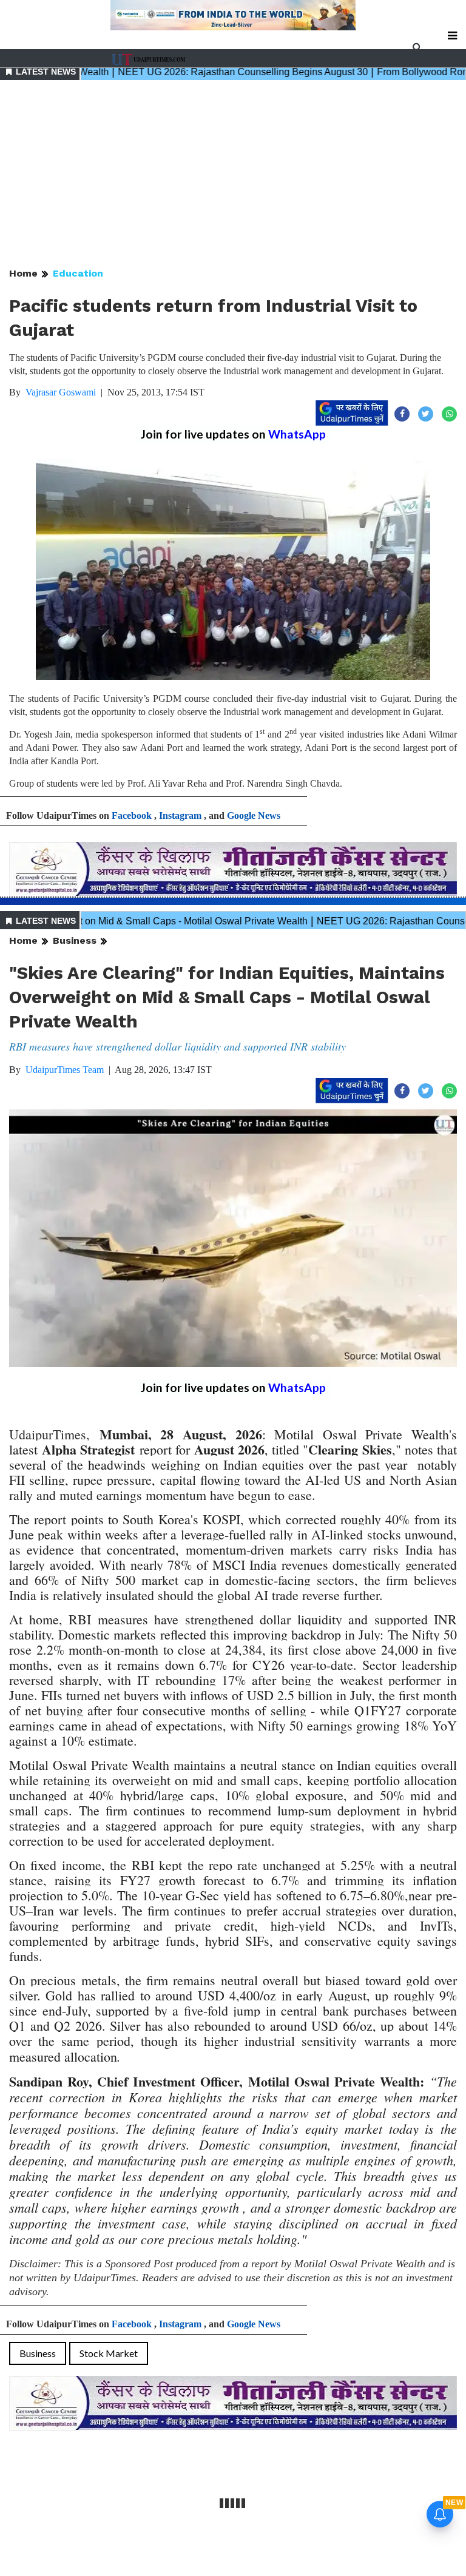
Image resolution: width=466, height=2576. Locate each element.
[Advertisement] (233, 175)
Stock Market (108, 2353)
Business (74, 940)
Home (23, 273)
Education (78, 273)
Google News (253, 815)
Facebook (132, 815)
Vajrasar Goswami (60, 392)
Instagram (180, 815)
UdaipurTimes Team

********

● Task statement: The listing above must be repeated exactly. Its pictures are not part of the copy.

● Solution to the exercise:
Image resolution: width=466, height=2576. Locate each element.
[Advertisement] (233, 175)
Stock Market (108, 2353)
Business (74, 940)
Home (23, 273)
Education (78, 273)
Google News (253, 815)
Facebook (132, 815)
Vajrasar Goswami (60, 392)
Instagram (180, 815)
UdaipurTimes Team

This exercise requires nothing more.